New CRG award to develop scalable methods for partially observed stochastic optimal control
KAUST Stochastic Numerics has been awarded a $900,000 Competitive Research Grant (CRG) for a 36‑month project on efficient hierarchical approximations for partially observed stochastic optimal control, co-led with Prof. Ibrahim Hoteit and including subawards to EPFL (Prof. Fabio Nobile) and WIAS Berlin (Prof. Christian Bayer).
About
The KAUST Stochastic Numerics group is pleased to announce the award of a Competitive Research Grant (CRG) for the project: “Efficient Hierarchical Approximations for Partially Observed Stochastic Optimal Control with Applications.”
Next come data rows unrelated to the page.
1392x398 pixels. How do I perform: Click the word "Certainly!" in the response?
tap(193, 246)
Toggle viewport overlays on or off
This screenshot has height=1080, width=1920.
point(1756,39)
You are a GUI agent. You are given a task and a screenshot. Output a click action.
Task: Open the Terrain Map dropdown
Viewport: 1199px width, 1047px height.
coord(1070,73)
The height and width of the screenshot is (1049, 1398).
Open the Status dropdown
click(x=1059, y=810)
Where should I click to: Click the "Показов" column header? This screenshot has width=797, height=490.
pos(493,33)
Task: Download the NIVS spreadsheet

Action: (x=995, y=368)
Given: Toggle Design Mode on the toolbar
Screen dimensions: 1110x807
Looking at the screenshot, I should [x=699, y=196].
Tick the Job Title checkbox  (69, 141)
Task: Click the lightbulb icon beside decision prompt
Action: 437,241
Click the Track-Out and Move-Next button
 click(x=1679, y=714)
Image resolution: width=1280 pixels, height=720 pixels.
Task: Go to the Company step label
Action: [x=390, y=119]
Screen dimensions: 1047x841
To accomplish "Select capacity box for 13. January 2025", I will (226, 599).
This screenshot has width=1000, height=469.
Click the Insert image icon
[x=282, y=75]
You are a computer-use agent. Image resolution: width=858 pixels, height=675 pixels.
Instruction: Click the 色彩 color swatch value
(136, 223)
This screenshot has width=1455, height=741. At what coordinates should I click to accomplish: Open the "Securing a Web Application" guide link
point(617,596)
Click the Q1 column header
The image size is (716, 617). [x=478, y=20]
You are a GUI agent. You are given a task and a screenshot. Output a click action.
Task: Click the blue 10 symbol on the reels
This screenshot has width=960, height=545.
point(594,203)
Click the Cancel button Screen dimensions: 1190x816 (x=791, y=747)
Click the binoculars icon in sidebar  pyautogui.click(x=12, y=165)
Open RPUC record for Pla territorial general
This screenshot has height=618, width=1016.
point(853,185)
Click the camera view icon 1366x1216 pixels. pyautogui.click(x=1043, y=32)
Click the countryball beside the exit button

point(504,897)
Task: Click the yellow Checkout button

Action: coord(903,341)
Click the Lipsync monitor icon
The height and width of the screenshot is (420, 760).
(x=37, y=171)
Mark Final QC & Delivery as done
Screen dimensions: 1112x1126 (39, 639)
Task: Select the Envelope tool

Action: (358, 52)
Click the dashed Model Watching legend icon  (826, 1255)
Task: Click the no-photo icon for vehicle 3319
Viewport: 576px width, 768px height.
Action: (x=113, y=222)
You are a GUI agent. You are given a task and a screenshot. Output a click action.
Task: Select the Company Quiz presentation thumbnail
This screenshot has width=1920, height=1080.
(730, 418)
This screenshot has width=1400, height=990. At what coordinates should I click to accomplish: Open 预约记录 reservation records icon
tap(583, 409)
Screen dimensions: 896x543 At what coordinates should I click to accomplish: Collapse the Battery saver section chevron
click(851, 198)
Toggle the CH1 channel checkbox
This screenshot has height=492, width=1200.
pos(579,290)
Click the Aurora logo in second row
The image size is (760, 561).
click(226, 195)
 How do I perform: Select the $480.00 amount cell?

The project is funded at $900,000 for 36 months, starting April 1, 2026.
Team and partners
The project is led at KAUST by Prof. Raúl Tempone (PI) and Prof. Ibrahim Hoteit (co‑PI). It includes international collaboration supported through subawards to:
- EPFL (Switzerland) — Prof. Fabio Nobile
- WIAS Berlin (Germany) — Prof. Christian Bayer
Together, the KAUST and partner teams will connect new theory with scalable algorithms and validated application testbeds.
Research focus
Many real‑world decision problems are partially observed: the true system state is not directly accessible, and decisions must be made using noisy and intermittent data. This project will develop efficient hierarchical approximations that make such problems computationally tractable—linking filtering (inference), optimal control, and goal‑oriented sensing within a unified numerical framework.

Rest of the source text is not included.